The Hidden Gold Treasure of Toulouse

Saint Sernin Basilica
Saint Sernin Basilica – A UNESCO listed site
The legend of the existence of a “cursed” gold treasure hidden in the bowels of Toulouse has been in the French folklore since antiquity, when Toulouse with the whole southwest of France were part of Roman Empire.
The legend is the base of the French proverb “Il a l’or de Toulouse” translated literally as “He’s got the Toulouse gold” and meaning “Ill-gotten never profit”.
It is said that in 278 BC a Celtic army lead by a certain Brennus went as far as Greece and plundered the temple of Apollo at Delphi, temple laden with gifts left for the famous oracle. The Gauls retreated then with their booty to Toulouse but after a short while a plague epidemic broke out. This was taken by the city’s priests as a sign that the booty was cursed and needed to be disposed of. The treasure was therefore thrown in a lake.

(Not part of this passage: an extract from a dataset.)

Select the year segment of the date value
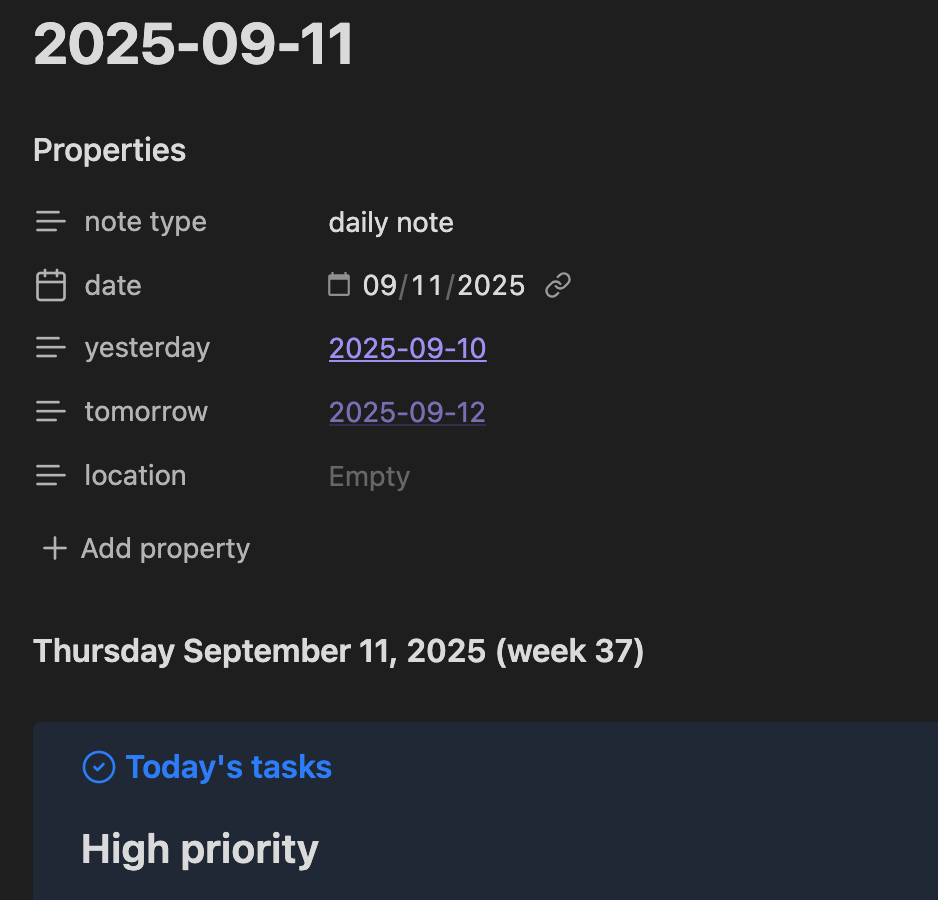 [x=491, y=286]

In 106 BC a Roman army lead by Cépion stormed the city of Toulouse and pillaged it in revenge for the resistance of the local population. The Romans found also a part of the Dephi’s treasure, laying in the bottom of the lake, and having taken also treasures from the local temples went back to Rome. However it was soon observed that those who had carried a certain amount of gold from Toulouse perish miserably, after enduring indescribable suffering. This was the base of the Latin proverb “Aurum habet Tolosanum” which was later translated in French “Il a l’or de Toulouse”!

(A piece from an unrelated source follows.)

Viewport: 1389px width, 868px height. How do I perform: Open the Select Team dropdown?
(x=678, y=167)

Yet, the story of Toulouse’s golden treasure did not stop here. The Romans took only a part of the Dephi’s treasure. The rest is, apparently, still at the bottom of lake that supports the foundation of the Saint Sernin Cathedral (Saint Sernin is not the only one cathedral apparently built on a lake, another example would be the Strasbourg Cathedral).
It appears that in 1782 a certain baron de Montégut, historic and member of the Toulouse city council, learnt that there was a staircase under the Saint Sernin basilica, staircase that was going to a gallery surrounding a lake, and made this fact public. Years later, Etienne-Leon de Lamothe-Langon, a French novelist, descended this staircase and wrote that he found at its end a big lake with “cold and calm water”.
The supposed lake Saint Sernin was built on came recently in the news with the launching this summer of archeological excavations around the basilica. It is certain that on the Northern side of the church there is a 5 or 6 meters long staircase that goes to a well. This well was built during the reconstruction of the nave in the 12th century. The archeological searches will be also focusing on finding the 12th century cloister – destroyed during the French Revolution -, as well as the grave of Saint Saturnin.